When Marcus reported that there was no computer at the house where he was staying, no fax machine, not even a phone,-That’s right, Marcus had said, I guess these people I’m staying with are old-fashioned or something-Zachary Celtic had grudgingly written down the address, saying he would send telegrams.
So here was a telegram, delivered by a person so angry with him that she couldn’t even knock on the door and hand it to him. Marcus slit the envelope with his pinky nail.
21 July
Dear Marcus,
How is the book coming along? No pressure, man, just checking in. September will be here before you know it! Call if you need guidance-that’s what editors are for! (And to rip the shit out of your first three drafts, of course-only kidding, man!)
Best regards,
Z
Marcus winced. Zachary Celtic wasn’t used to writing to black people if he thought the only name they related to was “man.”
The telegram reignited the panic that lay in the bottom of his stomach like cold kindling. With trembling hands, Marcus took the legal pad from his bureau drawer. My mother is a murderer. Even that was more than Marcus wanted to say. He tossed the legal pad onto his bed and opened the louvered folding door of his closet. His beautiful white shirt was the only thing hanging. Marcus’s black leather duffel lay across the closet floor, as hideous as a body bag. The only thing that made Marcus feel worse than the duffel was the pair of dock shoes, the left shoe stuffed with Constance’s unread letters. Those three things-the shirt, the duffel, and the shoes-were physical proof of the five hundred dollars he would never be able to pay back and thirty thousand dollars he would never see unless he could figure out how he wanted to tell his story.
Marcus lay back on his white bed. The dead bodies in your own apartment… your mother, pretty woman, too, strapped to the gurney, facing the long needle… the blood-splattered sheet… You get to tell the story in your own words, kid. I’ll bet that’s something you’ve been itching to do… Your mother as, like, an educated woman, a teacher and everything, and one day she just… snaps.
Yes, Marcus thought, she just snapped.
He didn’t know why his mother had killed Angela and Candy; he didn’t have an explanation and it wasn’t fair-to his readers or to his mother-to make one up.
Winnie and Marcus didn’t sit together at the beach anymore. Instead, Winnie sat on the deck with Garrett and sometimes Piper, and Marcus went to the beach alone. He swam the butterfly, some of his strongest swimming, because he knew Winnie was watching. He thought about how he could have won first place in every meet last season. He’d held himself back on purpose. Now that took skill, because nobody suspected he was throwing his races. Or maybe his coach did suspect and decided to keep quiet because he didn’t want Marcus to win. He didn’t want to face the headlines any more than Marcus did. MURDERER’S SON WINS ALL-QUEENS INVITATIONAL.

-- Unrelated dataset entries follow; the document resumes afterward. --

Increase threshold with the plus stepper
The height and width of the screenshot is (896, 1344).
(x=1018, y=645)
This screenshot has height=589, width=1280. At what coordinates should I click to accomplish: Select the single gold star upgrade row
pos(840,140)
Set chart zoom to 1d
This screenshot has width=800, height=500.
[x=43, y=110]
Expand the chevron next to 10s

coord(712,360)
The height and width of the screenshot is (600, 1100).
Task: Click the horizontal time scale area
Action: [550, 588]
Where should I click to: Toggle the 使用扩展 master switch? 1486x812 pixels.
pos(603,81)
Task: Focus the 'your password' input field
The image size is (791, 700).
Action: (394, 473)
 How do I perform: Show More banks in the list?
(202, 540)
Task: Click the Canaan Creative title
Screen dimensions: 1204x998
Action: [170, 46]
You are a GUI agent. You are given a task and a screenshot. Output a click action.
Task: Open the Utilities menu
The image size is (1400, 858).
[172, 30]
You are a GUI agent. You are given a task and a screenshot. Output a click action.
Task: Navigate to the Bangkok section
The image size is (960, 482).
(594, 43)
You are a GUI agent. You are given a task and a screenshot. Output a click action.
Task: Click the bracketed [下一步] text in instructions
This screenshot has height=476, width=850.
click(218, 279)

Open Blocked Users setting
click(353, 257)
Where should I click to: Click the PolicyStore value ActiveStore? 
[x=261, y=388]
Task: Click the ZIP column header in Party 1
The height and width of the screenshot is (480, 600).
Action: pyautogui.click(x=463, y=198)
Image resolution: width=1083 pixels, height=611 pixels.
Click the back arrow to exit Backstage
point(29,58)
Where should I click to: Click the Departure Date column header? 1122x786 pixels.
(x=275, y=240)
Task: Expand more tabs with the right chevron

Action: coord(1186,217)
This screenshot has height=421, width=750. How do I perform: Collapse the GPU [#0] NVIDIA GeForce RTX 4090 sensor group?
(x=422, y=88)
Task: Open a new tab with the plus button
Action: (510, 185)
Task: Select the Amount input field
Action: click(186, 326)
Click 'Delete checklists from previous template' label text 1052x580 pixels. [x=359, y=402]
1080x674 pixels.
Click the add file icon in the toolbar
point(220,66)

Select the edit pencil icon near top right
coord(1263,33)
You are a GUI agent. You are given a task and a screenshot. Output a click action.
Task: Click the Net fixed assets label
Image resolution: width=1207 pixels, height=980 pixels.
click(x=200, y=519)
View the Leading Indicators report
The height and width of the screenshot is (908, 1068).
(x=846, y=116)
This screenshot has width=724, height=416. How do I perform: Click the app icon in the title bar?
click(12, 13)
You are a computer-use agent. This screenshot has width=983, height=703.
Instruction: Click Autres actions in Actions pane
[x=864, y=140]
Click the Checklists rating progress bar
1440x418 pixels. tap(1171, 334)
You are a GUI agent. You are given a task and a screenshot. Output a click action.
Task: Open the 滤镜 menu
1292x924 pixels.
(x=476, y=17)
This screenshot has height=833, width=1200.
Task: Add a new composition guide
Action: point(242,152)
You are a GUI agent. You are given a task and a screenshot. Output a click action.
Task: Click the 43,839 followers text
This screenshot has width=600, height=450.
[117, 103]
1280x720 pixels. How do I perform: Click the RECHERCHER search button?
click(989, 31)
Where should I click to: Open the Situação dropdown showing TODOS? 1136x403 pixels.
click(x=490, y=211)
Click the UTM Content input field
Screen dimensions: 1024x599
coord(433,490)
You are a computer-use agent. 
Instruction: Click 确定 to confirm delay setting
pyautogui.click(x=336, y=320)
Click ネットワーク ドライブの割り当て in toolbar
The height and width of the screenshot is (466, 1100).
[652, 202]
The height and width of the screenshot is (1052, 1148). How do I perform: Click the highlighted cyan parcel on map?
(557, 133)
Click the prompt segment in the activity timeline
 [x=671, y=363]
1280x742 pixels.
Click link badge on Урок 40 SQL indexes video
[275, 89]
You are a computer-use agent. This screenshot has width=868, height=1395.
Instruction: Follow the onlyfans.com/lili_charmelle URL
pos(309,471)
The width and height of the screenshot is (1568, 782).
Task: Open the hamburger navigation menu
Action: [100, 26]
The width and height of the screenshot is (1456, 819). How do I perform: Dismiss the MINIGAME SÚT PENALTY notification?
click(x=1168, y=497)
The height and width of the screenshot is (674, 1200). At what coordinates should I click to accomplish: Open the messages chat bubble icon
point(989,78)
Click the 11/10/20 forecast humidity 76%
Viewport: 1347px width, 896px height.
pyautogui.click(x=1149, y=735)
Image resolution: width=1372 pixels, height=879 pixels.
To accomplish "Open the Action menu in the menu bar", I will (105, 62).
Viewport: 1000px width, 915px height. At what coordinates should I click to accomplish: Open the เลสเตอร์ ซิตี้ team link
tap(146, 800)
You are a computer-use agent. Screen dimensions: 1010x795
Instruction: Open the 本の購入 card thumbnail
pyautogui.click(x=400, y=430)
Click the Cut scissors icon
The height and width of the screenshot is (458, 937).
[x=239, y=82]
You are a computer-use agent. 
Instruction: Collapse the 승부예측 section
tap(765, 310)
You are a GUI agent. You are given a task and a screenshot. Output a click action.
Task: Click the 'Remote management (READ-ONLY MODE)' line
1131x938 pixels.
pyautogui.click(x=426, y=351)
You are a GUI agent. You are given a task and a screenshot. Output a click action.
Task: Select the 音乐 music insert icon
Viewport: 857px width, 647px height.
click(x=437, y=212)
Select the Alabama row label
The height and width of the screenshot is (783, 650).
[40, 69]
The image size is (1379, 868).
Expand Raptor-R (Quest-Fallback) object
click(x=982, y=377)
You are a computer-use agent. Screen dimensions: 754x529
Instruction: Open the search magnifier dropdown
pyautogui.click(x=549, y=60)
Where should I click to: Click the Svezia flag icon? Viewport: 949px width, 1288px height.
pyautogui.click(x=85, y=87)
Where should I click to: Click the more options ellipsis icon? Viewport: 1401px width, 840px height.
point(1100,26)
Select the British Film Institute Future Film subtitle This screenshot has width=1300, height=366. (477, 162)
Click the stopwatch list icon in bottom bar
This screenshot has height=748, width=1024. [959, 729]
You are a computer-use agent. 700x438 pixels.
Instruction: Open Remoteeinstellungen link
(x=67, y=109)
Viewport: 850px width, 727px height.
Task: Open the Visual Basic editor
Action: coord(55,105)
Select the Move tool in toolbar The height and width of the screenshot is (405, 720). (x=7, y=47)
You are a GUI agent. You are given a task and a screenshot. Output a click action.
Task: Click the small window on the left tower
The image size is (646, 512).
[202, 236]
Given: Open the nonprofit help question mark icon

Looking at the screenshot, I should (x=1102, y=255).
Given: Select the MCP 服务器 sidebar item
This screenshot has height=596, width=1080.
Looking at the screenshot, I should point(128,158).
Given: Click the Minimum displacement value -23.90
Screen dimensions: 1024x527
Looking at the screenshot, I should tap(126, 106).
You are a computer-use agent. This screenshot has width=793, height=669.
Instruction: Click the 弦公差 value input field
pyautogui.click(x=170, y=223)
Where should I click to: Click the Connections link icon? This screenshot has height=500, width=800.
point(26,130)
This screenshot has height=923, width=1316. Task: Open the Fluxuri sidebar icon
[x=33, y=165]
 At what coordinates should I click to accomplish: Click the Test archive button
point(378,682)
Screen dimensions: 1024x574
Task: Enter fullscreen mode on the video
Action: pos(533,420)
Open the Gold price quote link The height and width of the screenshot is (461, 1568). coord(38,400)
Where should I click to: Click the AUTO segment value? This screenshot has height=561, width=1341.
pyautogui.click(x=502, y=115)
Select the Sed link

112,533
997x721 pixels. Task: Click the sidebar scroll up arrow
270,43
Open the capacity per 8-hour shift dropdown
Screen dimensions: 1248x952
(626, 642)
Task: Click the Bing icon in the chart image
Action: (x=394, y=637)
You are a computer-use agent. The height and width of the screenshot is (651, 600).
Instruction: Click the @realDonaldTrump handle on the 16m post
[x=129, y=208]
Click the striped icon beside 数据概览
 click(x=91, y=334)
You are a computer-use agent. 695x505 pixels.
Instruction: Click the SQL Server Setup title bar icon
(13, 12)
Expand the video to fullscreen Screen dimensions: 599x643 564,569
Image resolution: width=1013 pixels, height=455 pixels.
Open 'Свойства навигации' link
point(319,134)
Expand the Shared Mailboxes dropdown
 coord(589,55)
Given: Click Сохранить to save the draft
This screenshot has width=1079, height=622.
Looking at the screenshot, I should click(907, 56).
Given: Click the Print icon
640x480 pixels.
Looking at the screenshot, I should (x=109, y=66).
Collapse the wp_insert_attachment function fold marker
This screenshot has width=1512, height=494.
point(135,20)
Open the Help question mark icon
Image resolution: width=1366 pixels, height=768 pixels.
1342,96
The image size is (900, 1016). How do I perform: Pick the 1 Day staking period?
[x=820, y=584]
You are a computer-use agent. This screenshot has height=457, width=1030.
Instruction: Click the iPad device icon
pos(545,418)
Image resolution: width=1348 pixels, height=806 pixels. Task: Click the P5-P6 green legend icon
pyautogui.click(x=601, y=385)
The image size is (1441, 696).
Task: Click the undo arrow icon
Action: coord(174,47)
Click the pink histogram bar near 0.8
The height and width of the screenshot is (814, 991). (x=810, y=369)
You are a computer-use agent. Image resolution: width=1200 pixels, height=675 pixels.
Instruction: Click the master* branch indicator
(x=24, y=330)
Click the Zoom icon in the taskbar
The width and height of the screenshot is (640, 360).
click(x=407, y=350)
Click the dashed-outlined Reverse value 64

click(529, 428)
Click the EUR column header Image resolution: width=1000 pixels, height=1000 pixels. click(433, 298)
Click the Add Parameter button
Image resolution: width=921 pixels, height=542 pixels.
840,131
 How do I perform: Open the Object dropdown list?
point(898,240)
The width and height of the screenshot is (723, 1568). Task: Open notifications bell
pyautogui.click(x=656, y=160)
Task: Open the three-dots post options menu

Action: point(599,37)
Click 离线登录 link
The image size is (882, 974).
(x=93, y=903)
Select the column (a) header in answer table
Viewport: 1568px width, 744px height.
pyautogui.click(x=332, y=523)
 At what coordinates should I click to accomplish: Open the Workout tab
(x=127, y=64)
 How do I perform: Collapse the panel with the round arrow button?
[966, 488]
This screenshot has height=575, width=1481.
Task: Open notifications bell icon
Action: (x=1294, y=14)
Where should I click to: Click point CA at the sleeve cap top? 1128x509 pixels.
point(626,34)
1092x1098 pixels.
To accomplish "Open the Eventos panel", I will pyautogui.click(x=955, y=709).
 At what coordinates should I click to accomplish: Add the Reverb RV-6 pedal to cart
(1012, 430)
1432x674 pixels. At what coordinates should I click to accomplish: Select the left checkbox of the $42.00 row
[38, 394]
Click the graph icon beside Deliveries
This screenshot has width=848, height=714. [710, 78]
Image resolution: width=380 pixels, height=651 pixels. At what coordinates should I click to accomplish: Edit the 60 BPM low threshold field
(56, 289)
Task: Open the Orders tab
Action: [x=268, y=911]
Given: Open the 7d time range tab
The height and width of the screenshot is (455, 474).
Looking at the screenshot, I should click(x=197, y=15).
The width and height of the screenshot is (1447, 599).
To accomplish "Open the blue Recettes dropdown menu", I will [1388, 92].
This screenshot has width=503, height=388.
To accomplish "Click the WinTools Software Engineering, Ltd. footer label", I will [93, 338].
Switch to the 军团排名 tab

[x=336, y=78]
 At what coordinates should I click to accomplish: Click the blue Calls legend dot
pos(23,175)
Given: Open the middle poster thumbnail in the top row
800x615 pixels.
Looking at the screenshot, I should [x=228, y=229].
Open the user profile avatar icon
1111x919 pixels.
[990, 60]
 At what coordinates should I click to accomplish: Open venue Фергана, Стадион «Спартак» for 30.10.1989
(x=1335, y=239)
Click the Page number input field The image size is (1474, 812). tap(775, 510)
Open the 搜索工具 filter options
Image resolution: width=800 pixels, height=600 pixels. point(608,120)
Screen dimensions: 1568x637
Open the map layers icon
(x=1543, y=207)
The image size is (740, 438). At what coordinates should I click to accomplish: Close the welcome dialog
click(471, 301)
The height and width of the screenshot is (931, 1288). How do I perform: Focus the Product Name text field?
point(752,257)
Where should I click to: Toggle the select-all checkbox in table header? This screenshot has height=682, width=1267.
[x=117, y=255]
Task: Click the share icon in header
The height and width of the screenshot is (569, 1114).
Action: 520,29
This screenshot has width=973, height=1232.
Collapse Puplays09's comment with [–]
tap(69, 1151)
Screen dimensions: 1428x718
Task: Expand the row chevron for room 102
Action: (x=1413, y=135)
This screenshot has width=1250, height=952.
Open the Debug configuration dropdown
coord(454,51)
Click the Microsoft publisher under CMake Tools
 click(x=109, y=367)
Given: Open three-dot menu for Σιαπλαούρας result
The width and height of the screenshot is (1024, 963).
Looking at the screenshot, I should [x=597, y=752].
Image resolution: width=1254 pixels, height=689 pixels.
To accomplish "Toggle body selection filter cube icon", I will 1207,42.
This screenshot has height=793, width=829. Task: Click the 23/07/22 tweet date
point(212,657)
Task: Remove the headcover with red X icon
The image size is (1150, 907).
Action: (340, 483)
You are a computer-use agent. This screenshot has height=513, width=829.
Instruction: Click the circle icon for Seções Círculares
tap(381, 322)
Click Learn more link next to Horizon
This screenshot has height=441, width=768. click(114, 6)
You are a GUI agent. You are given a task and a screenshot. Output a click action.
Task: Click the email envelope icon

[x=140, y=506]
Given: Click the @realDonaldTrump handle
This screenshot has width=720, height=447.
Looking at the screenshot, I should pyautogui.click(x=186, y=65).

Marcus grew lonely, especially in the hours after dinner when he and Winnie normally played games. Now he stayed in his room, listening to his portable CD player, reading about spies, thinking about his mother.
For the first time all summer, he missed TV. And with utter dismay, Marcus realized that he wouldn’t be able to write a word while he was so agitated about Winnie.
He considered going home. It was nearly the end of July; he’d had six good weeks. The atmosphere in his white room wasn’t conducive to writing, that was a big problem, so the best thing was to get home-away from so much whiteness. Away from the Newtons.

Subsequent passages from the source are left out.